Top spot: the Belgian Prime Minister and Minister of Justice attend a meeting of the government with representatives of officially-recognised religious and secular groups, in Brussels, last June

Top spot: the Belgian Prime Minister and Minister of Justice attend a meeting of the government with representatives of officially-recognised religiou...

DESPITE the UK’s reputation for tolerance and religious diversity, it comes just above the bottom quarter in a worldwide league table of levels of discrimination against atheists, humanists, and the non-religious.

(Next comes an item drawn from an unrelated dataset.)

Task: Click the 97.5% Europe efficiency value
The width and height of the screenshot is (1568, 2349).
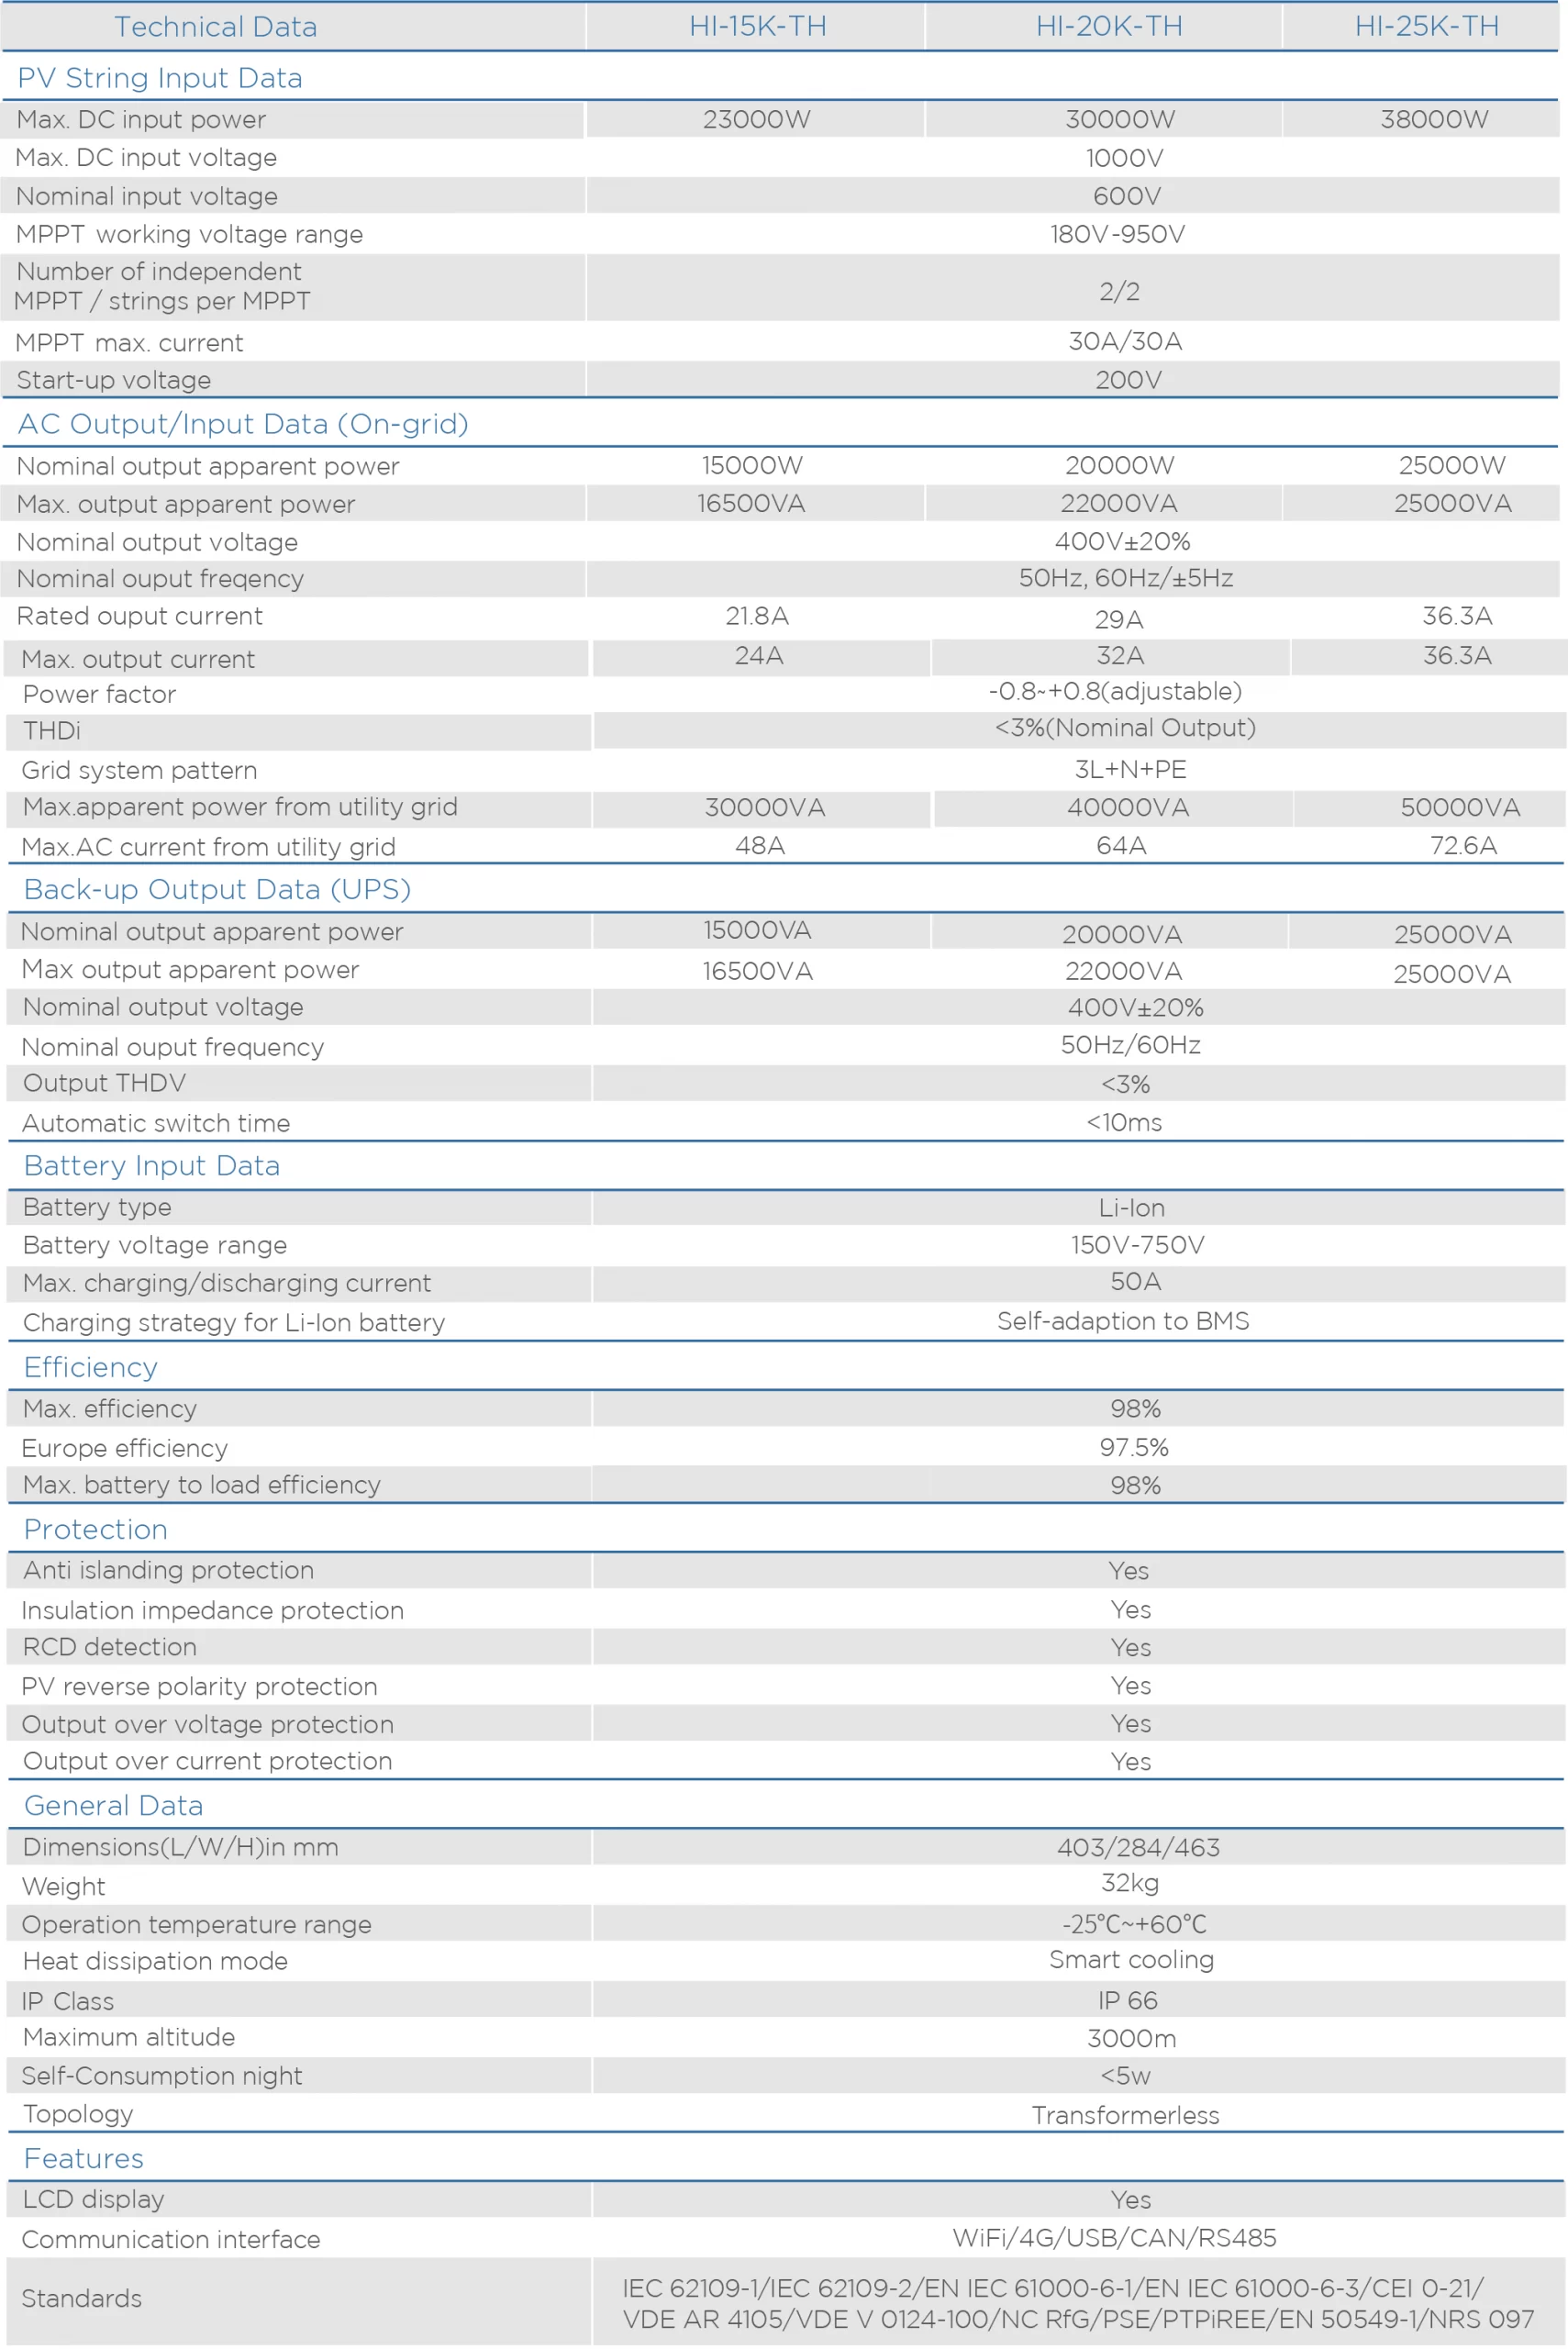Action: coord(1134,1447)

Out of the world’s 196 nations, Britain ranks 133rd, the Freedom of Thought Report, published this week by the International Humanist and Ethical Union (IHEU), suggests. Most European countries fared better, although Germany was placed 147th.

In joint-top position are Belgium, the Netherlands, and Taiwan; the bottom three are Afghanistan, Iran, and Saudi Arabia.

The report’s editor, Bob Churchill, said: “One of the things our report considers is the situation of secularism in a country: Is the state neutral with regard to religion or belief? Are people with different beliefs really treated equally?

“There are many European countries with extant issues of religious privilege. The UK is one such country.

“It is obviously a relatively secular nation: social research suggests the majority are non-religious now. Yet formally speaking the state lags behind the nation.

“There are publicly funded faith schools with compulsory worship, which can discriminate in admissions and employment; there are clerics of one branch of one religion sitting as of a right in the upper house of Parliament; there’s still technically ‘blasphemy’ law on the books in Scotland and Northern Ireland; and religious groups have privileges — such as being able to perform legally binding marriages, which are denied to non-religious groups such as humanists in England and Wales.

“It’s a picture of accumulated messy compromises and inertia which triggers several of our boundary conditions and that’s why the UK gets a relatively bad rating among European states.”

The researchers graded the countries under four categories: Constitution and Government; Education and Children’s Rights; Society and Community; and Freedom of Expression. They were rated over five levels: Grave Violations; Severe Discrimination; Systemic Discrimination; Mostly Satisfactory, and Free and Equal. In the first three categories, the UK was rated to show Systemic Discrimination, but was Mostly Satisfactory on Freedom of Expression.

The best-performing states, Belgium and Netherlands, had both taken “a pluralist approach to secularism, with the state adopting a neutral attitude toward religion or belief”, Mr Churchill said, whereas the worst-performing countries had a conservative vision of Islam “deeply embedded” in their legal framework. Factors in placing Saudia Arabia in the last position included a 2014 law defining the “promotion of atheist thought in any form” as terrorism. Pakistan achieved 192nd place for its “anti-blasphemy crackdown” that included the arrest and alleged torture of bloggers accused of posts that were “insulting” to religion.

The President of the IHEU, Andrew Copson, said: “This report paints a dark picture, with significant discrimination faced by our non-religious friends and colleagues around the world. At a time of growing nationalism, we continue to see those who are brave enough to criticise and critique conservative religious leaders demonised as ‘unpatriotic’ and ‘subversive’.”

A spokesperson at Church House, Westminster, said: “The Church of England believes that a viable pluralism is the best context for human flourishing, whether for religious people or people with no faith. We are not persuaded that this study — at least as presented here — tells us anything useful about freedom of religion and belief.”